Instructions to follow:
With the pictures left out, return exactly the lines from the one containing "600x626 pixels." through the end of the listing below.

################

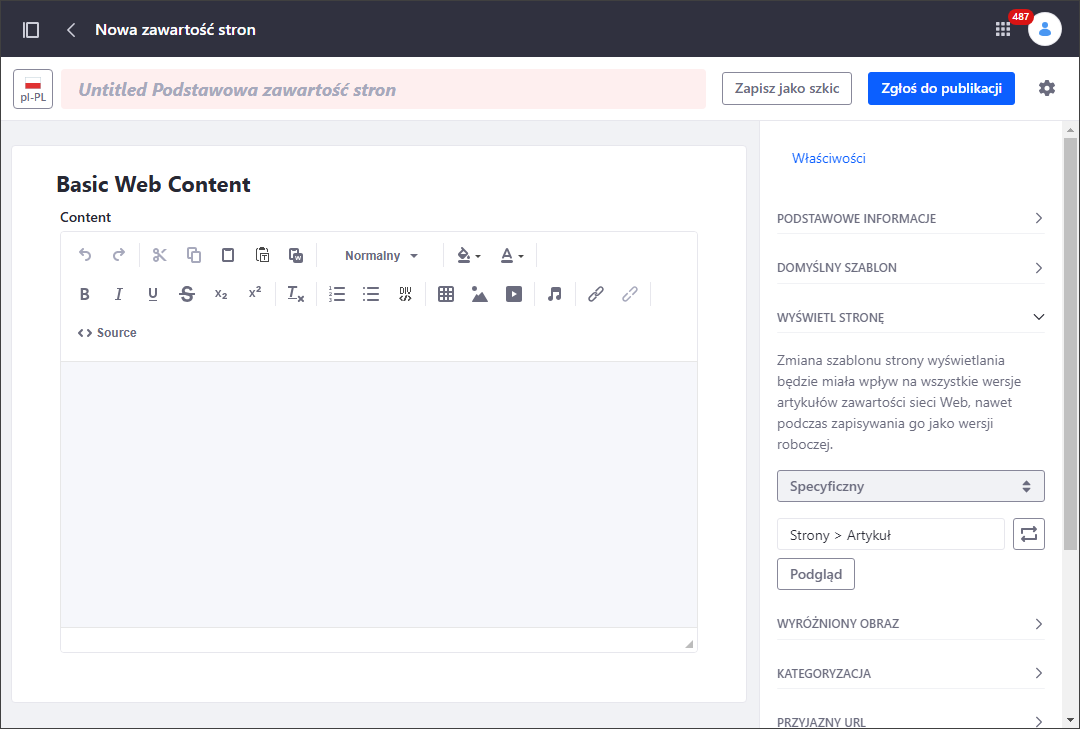The image size is (1080, 729).
Task: Click the Untitled title input field
Action: pos(383,89)
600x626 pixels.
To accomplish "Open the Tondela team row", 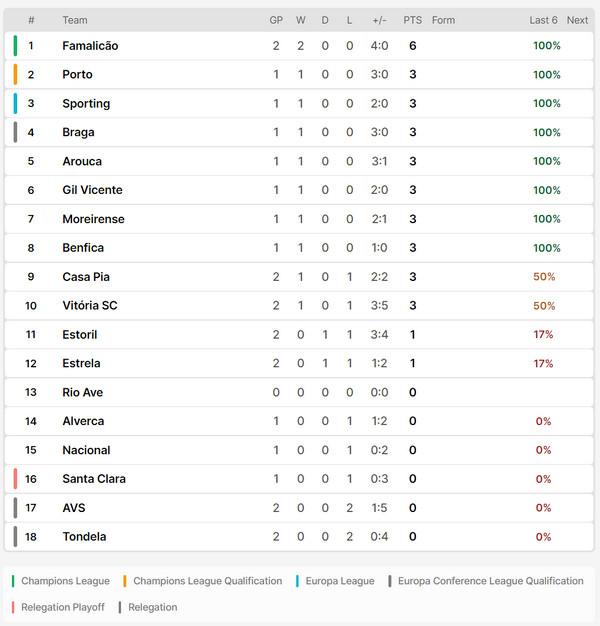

################

Solution below:
600x626 pixels.
To accomplish "Open the Tondela team row", 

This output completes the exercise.